The Sept. 15-17 Gallup Poll Daily tracking update shows Barack Obama with a 48% to 44% lead over John McCain among registered voters, marking the first time that Obama has held a statistically significant lead in two weeks.
The presidential race has essentially devolved back to a structure very similar to what pertained throughout the months of June and July, during which time Obama consistently averaged a three percentage point lead over McCain. There have been fairly significant shifts over the last several weeks, including periods of time in and around the conventions during which both Obama and McCain established leads, and times when the race was essentially tied. But beginning this week, it appears the voters have settled, for the moment, back into the familiar pattern in which the race remains close with a slight tilt towards Obama.
Separate Gallup tracking shows that consumer confidence has become significantly more negative as this week progressed, signifying that Americans are clearly paying attention to the major problems facing Wall Street and the big drops in the stock market on Monday and Wednesday.
McCain is making news right now, but the wrong kind. So it’s unlikely his numbers will go up soon, barring some big unforeseen development or Obama mistake.

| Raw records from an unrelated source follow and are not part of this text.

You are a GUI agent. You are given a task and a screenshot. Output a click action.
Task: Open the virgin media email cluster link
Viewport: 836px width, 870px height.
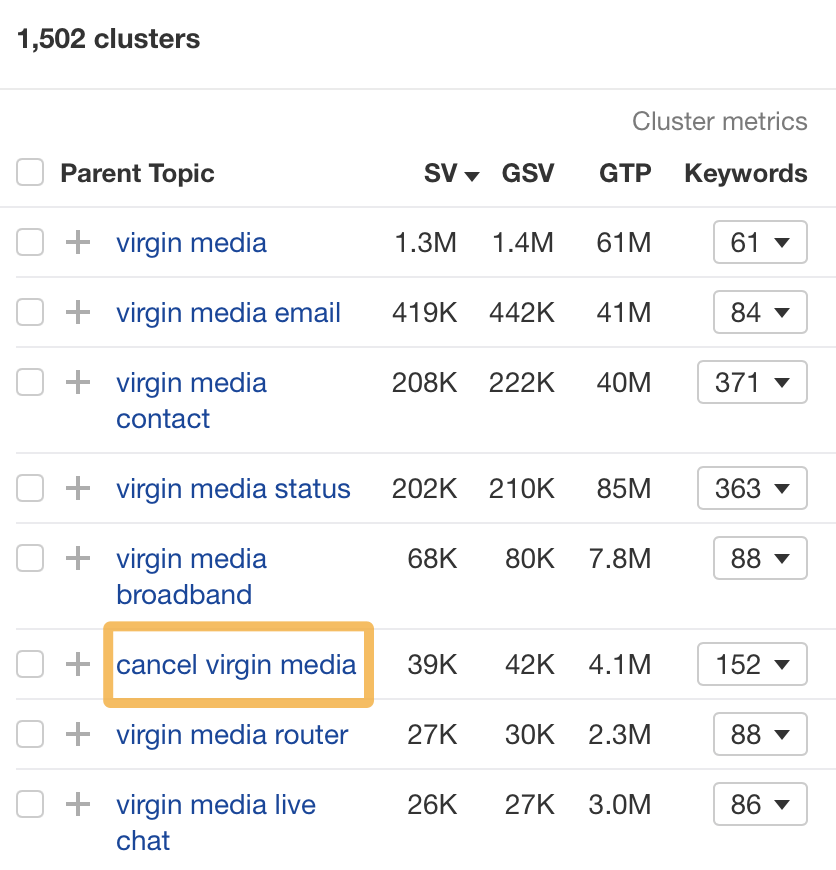tap(228, 312)
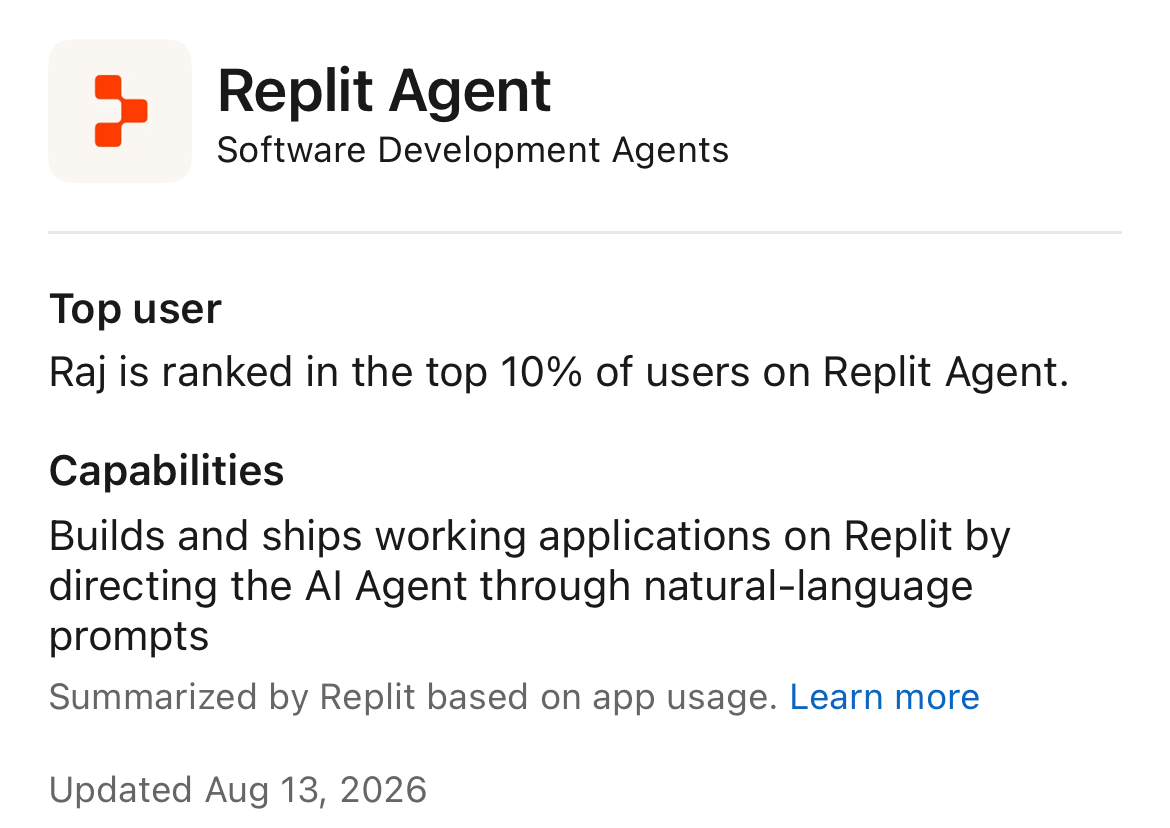Click the beige rounded tile behind the logo

[x=120, y=111]
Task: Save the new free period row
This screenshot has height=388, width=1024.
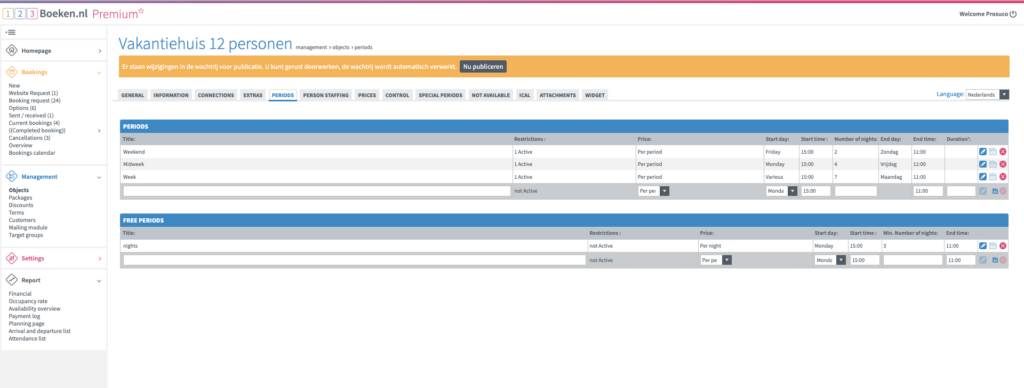Action: (x=995, y=260)

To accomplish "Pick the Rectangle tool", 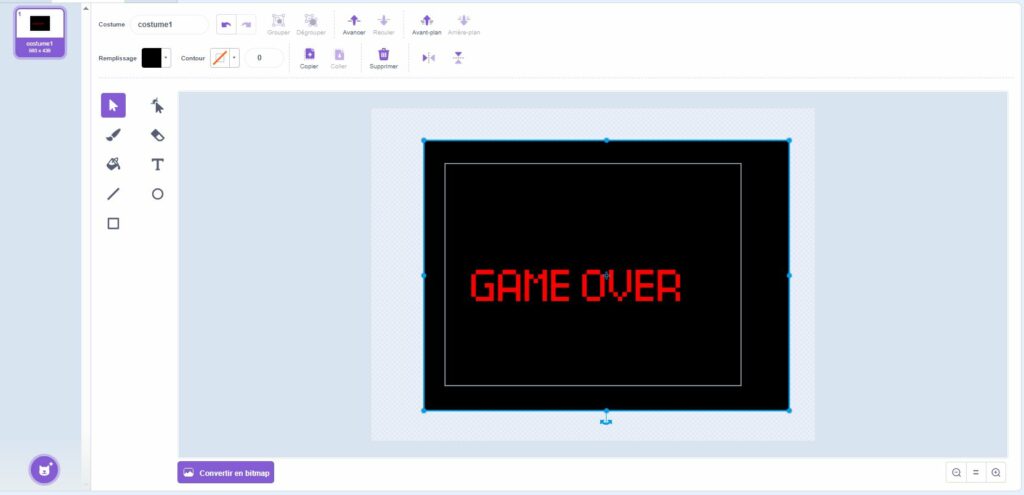I will 113,223.
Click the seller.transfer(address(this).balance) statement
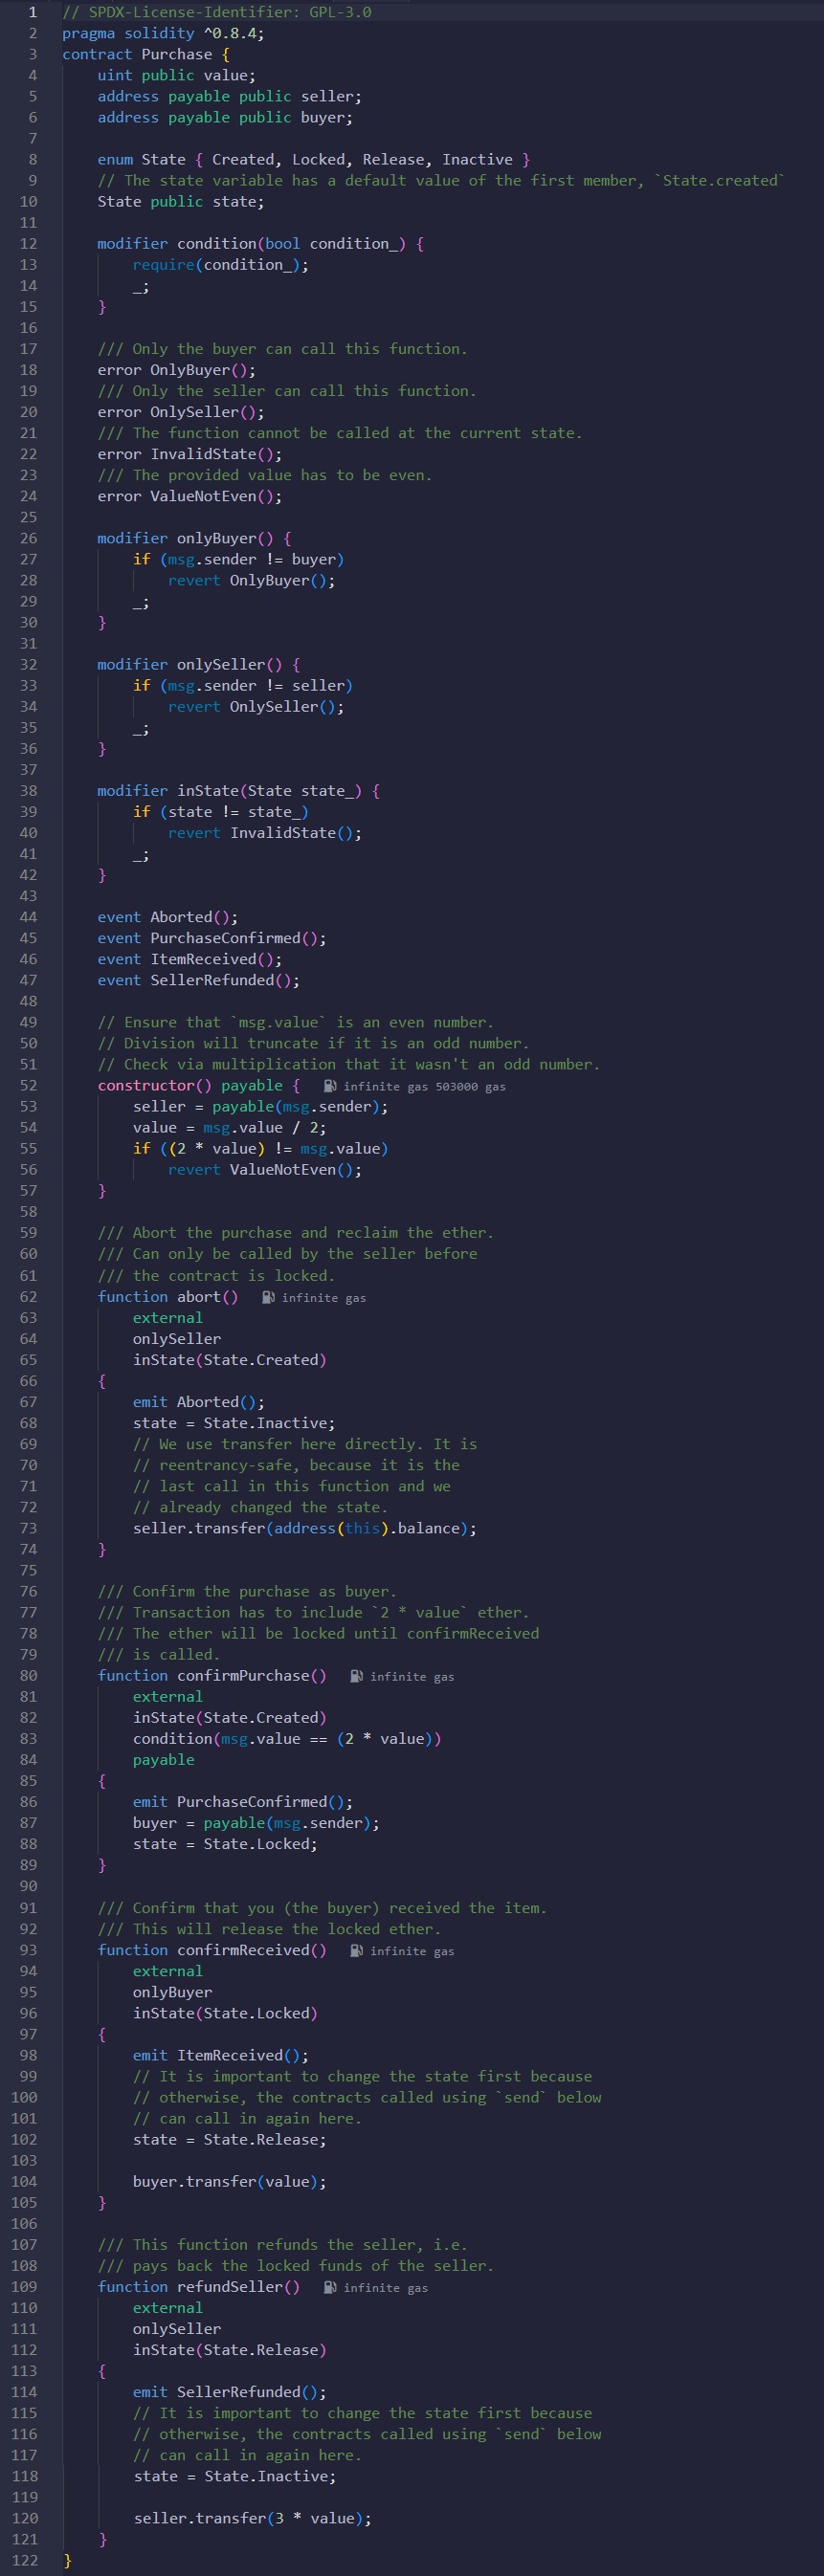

McCain’s comments that the economy was fundamentally-sound was first-finessed by Vice Presidential nominee Gov. Sarah Palin, until McCain, in the face of widespread criticism and a new Obama campaign ad, made a virtually-total about-face. Then came a minor international incident in which McCain basically implied he wouldn’t be interested in meeting with Spain’s Socialist Prime Minister. Critics pounced and the McCain campaign stood by the comments even though some believe McCain was confused about the country about which he was talking. McCain’s camp said he knew full well who he was talking about. So this controversy –which can’t help McCain image or win him independent voters beyond his GOP base — will stay alive for a while.
Then he said he’d fire the SEC Chairman as President, which ABC suggests is a flub since a President doesn’t have the power to remove the SEC Chairman. And the McCain campaign insists he does. Expect some upcoming stories to definitively explain the reality and, if McCain is proven wrong, it’ll be a story (if he’s proven right, the story will appear as a small blip).
There’s a flow in political campaigns — and right now the flow is against McCain, but this could change. Meanwhile, a new poll shows Obama taking the lead in Indiana.